So ein bisschen verwundert blicke ich schon auf den global Ökonomie-Aufreger des Wochenendes. Die USA, also jene Nation die letzte Woche knapp die Zahlungsunfähigkeit abwenden konnte und dessen Vertreter dazu einen Kompromiss fanden der die Wohlhaben nicht belastet, dafür aber die Fürsorge für die Armen weiter kürzt, diese USA verliert den Status der bestmöglichen Kreditwürdigkeit – international als „AAA“ bezeichnet.

Die Ratingagentur Standard & Poor’s, also jene Instanz, die die Herabstufung vorgenommen hat, hat eigentlich nur das getan, was in den Augen des Normalsterblichen logisch erscheint. Ein Staat, der die Steuern auf absehbare Zeit aus politischem Willen nicht erhöht und somit keine Aussicht hat seine Einnahmensituation zu verbessern, der bei den Bedürftigen und bei Infrastrukturmaßnahmen spart, nimmt sich selbst die Chance den Schuldenberg zurück zu bezahlen und sich selbst Wachstumsimpulse zu geben. Während die Keynsianer unter den Lesern jetzt nicken werden die „Falken“ mit einem Kopfschütteln sagen: Der Markt regelt das schon. Und das stimmt.

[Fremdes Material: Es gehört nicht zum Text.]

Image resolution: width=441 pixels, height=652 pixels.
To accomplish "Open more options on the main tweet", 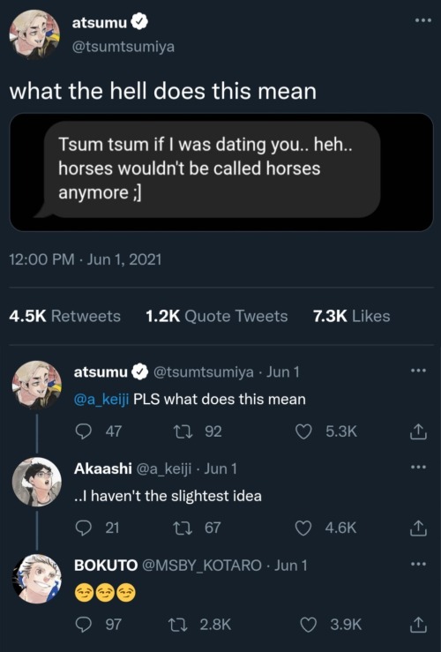I will (x=423, y=20).

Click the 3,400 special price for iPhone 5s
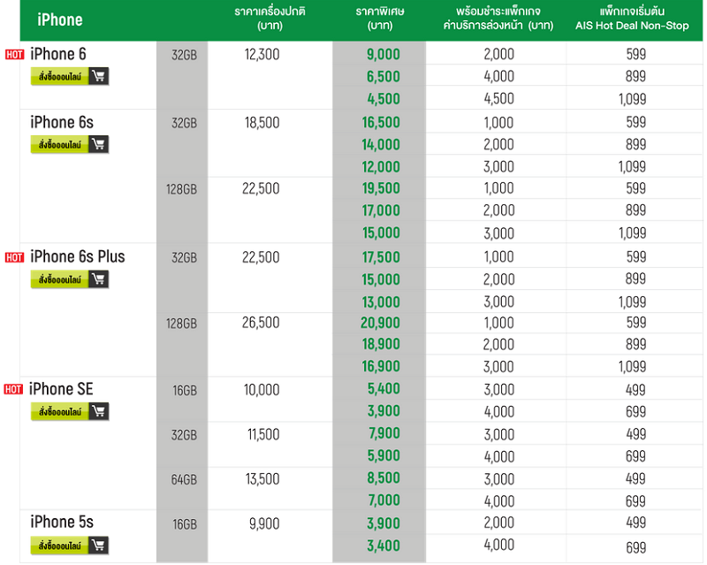point(383,546)
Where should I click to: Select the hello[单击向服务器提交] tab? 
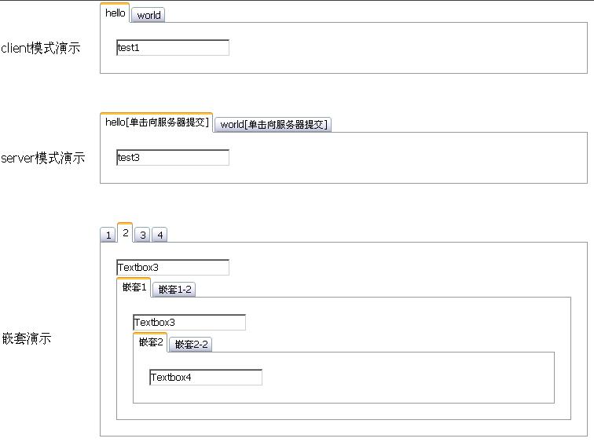(157, 122)
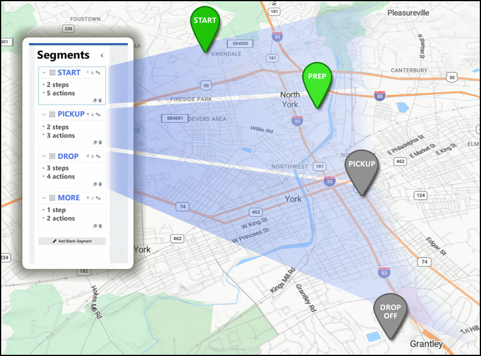Duplicate the PICKUP segment with copy icon

(95, 142)
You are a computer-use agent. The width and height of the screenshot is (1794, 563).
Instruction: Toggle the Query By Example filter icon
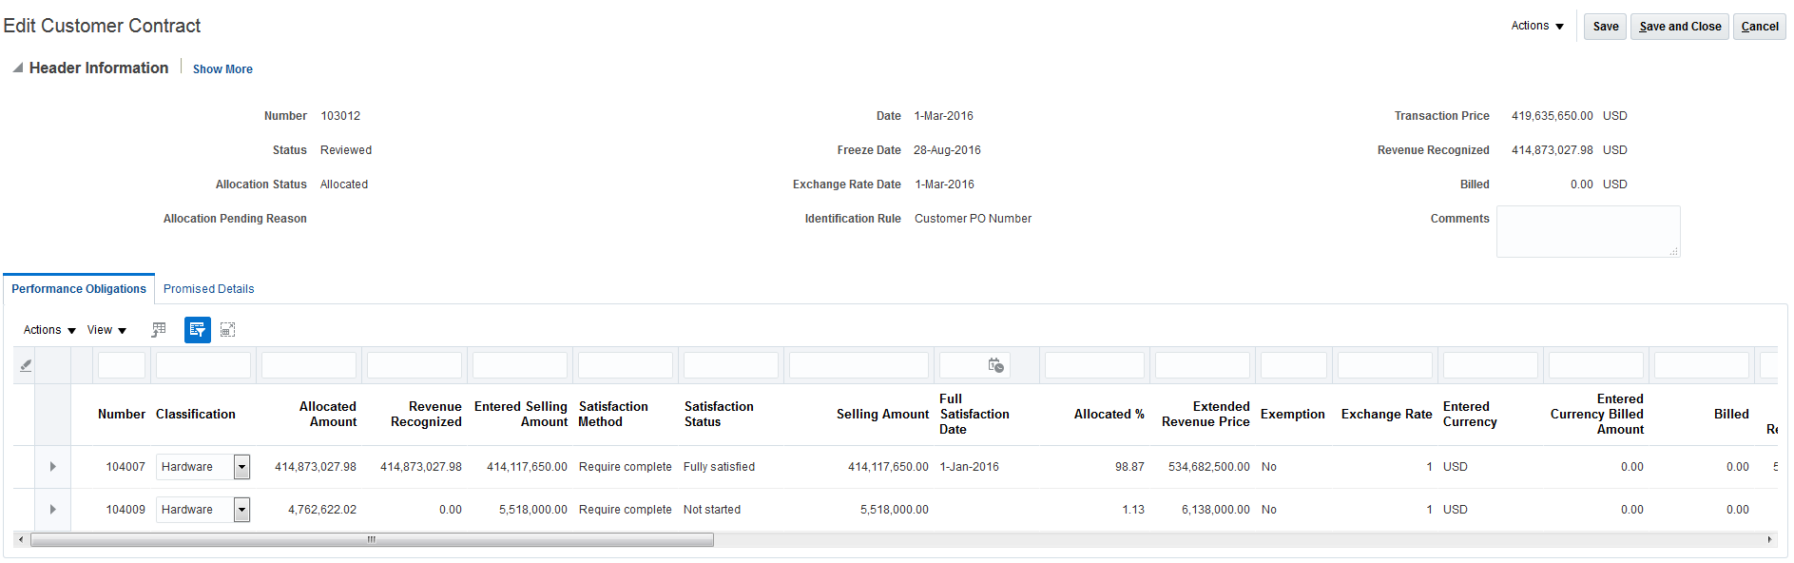coord(197,330)
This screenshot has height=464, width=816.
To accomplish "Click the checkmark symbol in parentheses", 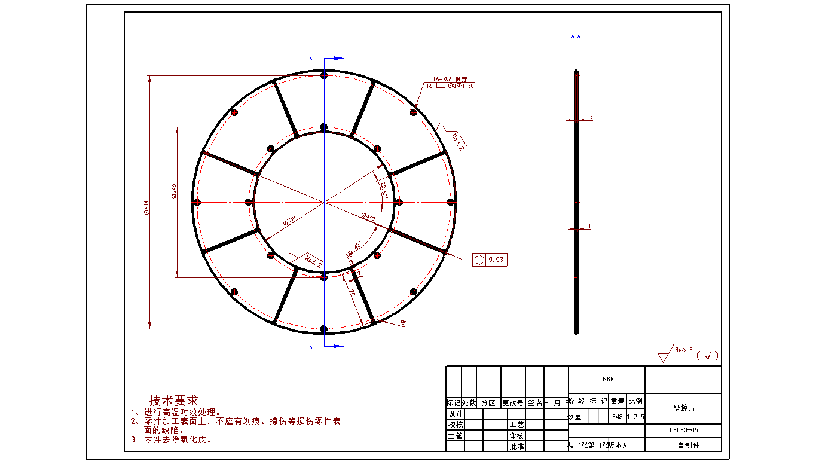I will [x=707, y=356].
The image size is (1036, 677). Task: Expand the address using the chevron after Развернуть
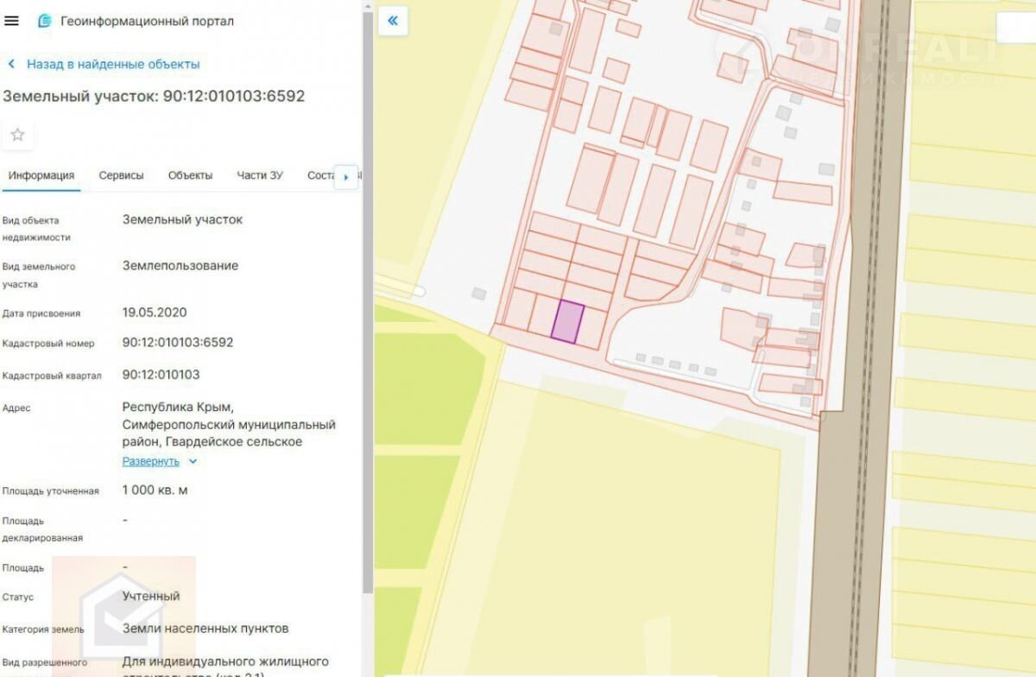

Alleine durch die Entscheidung keine Steuern zu erheben und die Ausgaben zu kürzen hat man dem Markt das passende Signal gegeben. In der Folge brachen die Notierungen an Börsen weltweit ein, die Angst vor dem globalen Zusammenbruch ist wieder so präsent wie zu Lehman Brothers‘ Zeiten und – die Wohlhabenden, die Ihr Vermögen nicht der Steuer und dem Staat opfern – sind die Opfer der fallenden Notierungen. So haben sie, wenn der „frei geregelte Markt“ seinen Boden gefunden hat vielleicht sogar noch weniger Geld als wenn sie es einmal in einem Akt von sozialer Marktwirtschaft für das über alles geliebte Land und dessen Bedürftige ausgegeben haben.

Kein AAA mehr? Der Markt regelt das.